[Records]
[START]

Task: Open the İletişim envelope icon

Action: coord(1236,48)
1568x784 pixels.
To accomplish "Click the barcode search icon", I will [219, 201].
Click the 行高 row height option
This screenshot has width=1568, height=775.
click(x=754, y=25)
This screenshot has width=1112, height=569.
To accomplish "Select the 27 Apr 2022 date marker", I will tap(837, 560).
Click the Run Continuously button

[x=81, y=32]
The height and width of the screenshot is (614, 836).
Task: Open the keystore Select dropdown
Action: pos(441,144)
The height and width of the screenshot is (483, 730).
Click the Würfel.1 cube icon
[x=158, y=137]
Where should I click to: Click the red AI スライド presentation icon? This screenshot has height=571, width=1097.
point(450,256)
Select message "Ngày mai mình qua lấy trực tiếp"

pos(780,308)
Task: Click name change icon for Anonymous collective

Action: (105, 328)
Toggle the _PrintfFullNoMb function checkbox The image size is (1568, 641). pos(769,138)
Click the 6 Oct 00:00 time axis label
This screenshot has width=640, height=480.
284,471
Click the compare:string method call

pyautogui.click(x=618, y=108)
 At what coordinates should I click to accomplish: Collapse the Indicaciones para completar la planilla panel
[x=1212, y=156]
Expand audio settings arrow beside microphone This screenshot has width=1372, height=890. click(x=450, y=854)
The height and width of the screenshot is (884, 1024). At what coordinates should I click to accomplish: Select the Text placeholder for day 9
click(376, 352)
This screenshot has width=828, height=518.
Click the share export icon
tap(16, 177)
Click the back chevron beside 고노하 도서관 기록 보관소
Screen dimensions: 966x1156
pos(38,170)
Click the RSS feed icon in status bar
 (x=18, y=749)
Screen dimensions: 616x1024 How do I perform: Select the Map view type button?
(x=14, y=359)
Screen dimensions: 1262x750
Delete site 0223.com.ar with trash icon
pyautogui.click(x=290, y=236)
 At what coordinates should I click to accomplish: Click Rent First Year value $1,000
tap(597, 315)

[END]

== Given instruction ==
Copy the records above line for line, with no changes.

== Task result ==
Task: Open the İletişim envelope icon

Action: coord(1236,48)
1568x784 pixels.
To accomplish "Click the barcode search icon", I will [219, 201].
Click the 行高 row height option
This screenshot has width=1568, height=775.
click(x=754, y=25)
This screenshot has width=1112, height=569.
To accomplish "Select the 27 Apr 2022 date marker", I will tap(837, 560).
Click the Run Continuously button

[x=81, y=32]
The height and width of the screenshot is (614, 836).
Task: Open the keystore Select dropdown
Action: pos(441,144)
The height and width of the screenshot is (483, 730).
Click the Würfel.1 cube icon
[x=158, y=137]
Where should I click to: Click the red AI スライド presentation icon? This screenshot has height=571, width=1097.
point(450,256)
Select message "Ngày mai mình qua lấy trực tiếp"

pos(780,308)
Task: Click name change icon for Anonymous collective

Action: (105, 328)
Toggle the _PrintfFullNoMb function checkbox The image size is (1568, 641). pos(769,138)
Click the 6 Oct 00:00 time axis label
This screenshot has width=640, height=480.
284,471
Click the compare:string method call

pyautogui.click(x=618, y=108)
 At what coordinates should I click to accomplish: Collapse the Indicaciones para completar la planilla panel
[x=1212, y=156]
Expand audio settings arrow beside microphone This screenshot has width=1372, height=890. click(x=450, y=854)
The height and width of the screenshot is (884, 1024). At what coordinates should I click to accomplish: Select the Text placeholder for day 9
click(376, 352)
This screenshot has width=828, height=518.
Click the share export icon
tap(16, 177)
Click the back chevron beside 고노하 도서관 기록 보관소
Screen dimensions: 966x1156
pos(38,170)
Click the RSS feed icon in status bar
 (x=18, y=749)
Screen dimensions: 616x1024 How do I perform: Select the Map view type button?
(x=14, y=359)
Screen dimensions: 1262x750
Delete site 0223.com.ar with trash icon
pyautogui.click(x=290, y=236)
 At what coordinates should I click to accomplish: Click Rent First Year value $1,000
tap(597, 315)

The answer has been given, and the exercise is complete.